You should change your design, the inner loop shouldn't exist in the first place - you should avoid working with bits, transform your bit checks to a single byte check. I can't tell you exactly how, as this is based on the type of check you do, but I assume a loop up table shell be involved.

EDIT: Another thing to consider, if you really want to make a part of code faster, you may use special CPU instructions, your compiler will probably be clueless on when to use them. For example on Intel, there are many instructions that can be used, up to the SSE4 and more, this is really where you can perform better then your compiler, as it has no way of knowing what you want to achieve at algorithm level. Check out Intel(R) 64 and IA-32 Architectures Software Developer's Manual for details. Also at this level you may benefit from better control over the pipeline.

If you don't want to write assembly, There are sometimes wrapping functions for the instructions, to be used in 'C'.

Regarding checking whether a bit is on or not: Not sure what you want to do if a bit is on, but (assuming your bits are byte aligned):

Let's assume you'll get the byte 0110 0110 on X. You will want to do some stuff, maybe print a massage like "Bits 1,2,5,6 are on". You can create 256 functions, each will do something like displaying this kind of massage. How would you know which one to activate? The function number shell be exactly the value of the byte received, so you can simply use the [] operator to go there. it will be a table of pointers to functions however. It should look something like this:

//define the functions
void func0()
{
   printf("No Bits are on.");
}

void func1()
{
   printf("Bit 0 is on.");
}
.
.
.

//create the table
void  (*table[256])();
table[0] = &func0;
table[1] = &func1;
.
.
.

//the for loop
void  (*pointer_to_func)();
for...
{
   X = getByte();
   pointer_to_func = table[X]; //table shell contain 256 function pointers.
   pointer_to_func(); //call the function
}

this should call the function in the X position, and execute it, I assume the function at location X == 102 (the decimal of 0110 0110) will be something like:

printf("Bits 1,2,5,6 are on");

See the The Function Pointer Tutorials , Specifacly this.

Liran Orevi
Why will that help? It won't change the number of checks I'll have.Also, it will use up valuable stack space.
Nir
It should reduce 8 bit-checks, which are really expensive bit-manipulating byte checks, to a single byte-check. the problem here rises directly from the fact that most modern CPU's don't work well on bit-level, thus you should always aspire to work at least at byte level, if not at bigger data objects. I would be happy to further assist should you describe "Bit-Check".(Your CPU doesn't support direct bit manipulation, right?, because if it does then my suggestion is much less useful.)
Liran Orevi
Nir
@Nir, edited my answer, any feedbacks are welcome.
Liran Orevi
A: 

Without seeing what is in the inner loop, there's no point in trying to optimize the loops. It looks like that the code is generated for x86 32bit. If the calculation in the loop needs several register, there is no point for the compiler to hold the loop counter in registers, as it will have to spill them anyway to the stack. Then depending on the instructions used in the inner loop there can be quite some problems with the register allocation. Shifts use the ECX register only as count, multiplication and division have restrictions concerning the registers used, string commands use ESI and EDI as registers, reducing the opportunity for the compiler to hold values in them. And as other have already stated, the call in the middle of the loop does not help either, as the registers have to be saved anyway.

▶ _MATERIAL SHOWN_:
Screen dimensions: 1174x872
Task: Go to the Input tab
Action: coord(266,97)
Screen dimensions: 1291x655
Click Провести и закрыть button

* * *

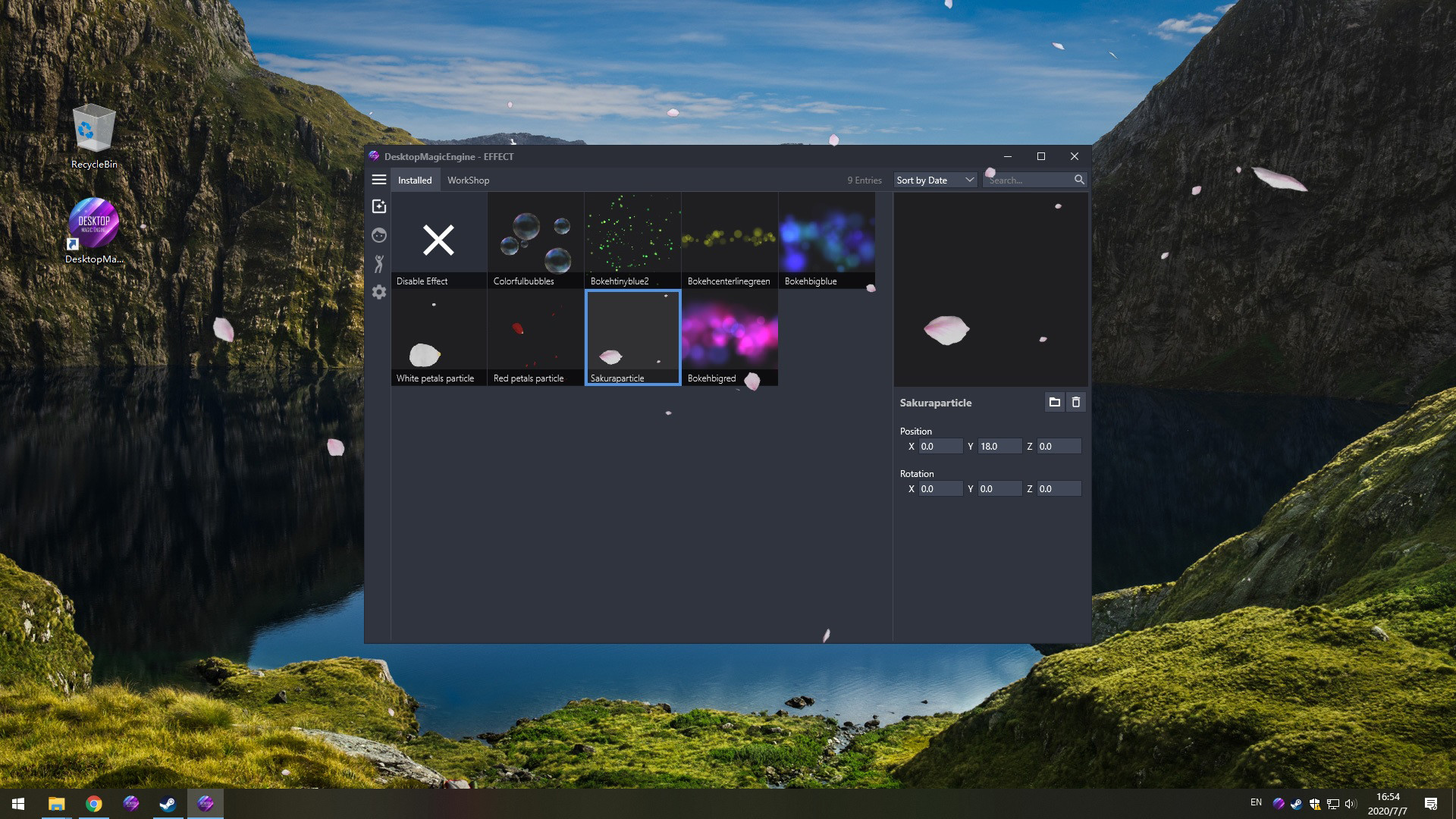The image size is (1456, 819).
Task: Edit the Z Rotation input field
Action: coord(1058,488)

▶ _ACTIONS TO TAKE_:
[a] According to the forum thread on loop optimization, which register do shift instructions use as their count?
[b] Continue the forum thread on loop optimization from the point where it stops.

▶ _EXERCISE RESULTS_:
[a] ECX

[b]
tristopia
+1  A: 

You could try refactoring it down to one index and see if that changes the compiler's mind:

for (condition_index = 0; condition_index < MASK_SIZE;)
{
    if (check_byte(mask, condition_index / NBBY))
    {
        for (bound = condition_index + NBBY; condition_index < bound; condition_index++)
        {
            if (check_bit(condition_mask, condition_index))
            {
                /* stuff */
            }
        }
    }
    else
    {
        condition_index += NBBY;
    }
}

(Hopefully NBBY is a power of 2 so the divide will be implemented as a shift)

caf
Tried it. The counter is still using the base pointer rather than a register but it actually makes things a bit better. (5% better).I'm not sure why, but can't argue with results...So thanks!
Nir
Hmm, it must be the function call within /* stuff */. If that's not happening very often, you could try wrapping check_bit() up as __builtin_expect(check_bit(...), 0) to indicate to the compiler that it's usually false.
caf
+1  A: 

If it is true that the /* stuff */ code within the inner if() is only rarely executed (and there is an a priori known bound on the number of times it can happen or at least a reasonable limit), it could well be a performance improvement to change to a two-pass solution. This will eliminate the register pressure in the nested loops. The following is based on my previous single-index answer:

for (n = 0, condition_index = 0; condition_index < MASK_SIZE;)
{
    if (check_byte(mask, condition_index / NBBY))
    {
        for (bound = condition_index + NBBY; condition_index < bound; condition_index++)
        {
            if (check_bit(condition_mask, condition_index))
            {
                condition_true[n++] = condition_index;
            }
        }
    }
    else
    {
        condition_index += NBBY;
    }
}

do {
    condition_index = condition_true[--n];
    /* Stuff */
} while (n > 0);
caf
A: 

I would try to look at the problem differently.

What exactly is the code doing, perhaps in explaining what it does, a different algorithm can be used that is more efficient?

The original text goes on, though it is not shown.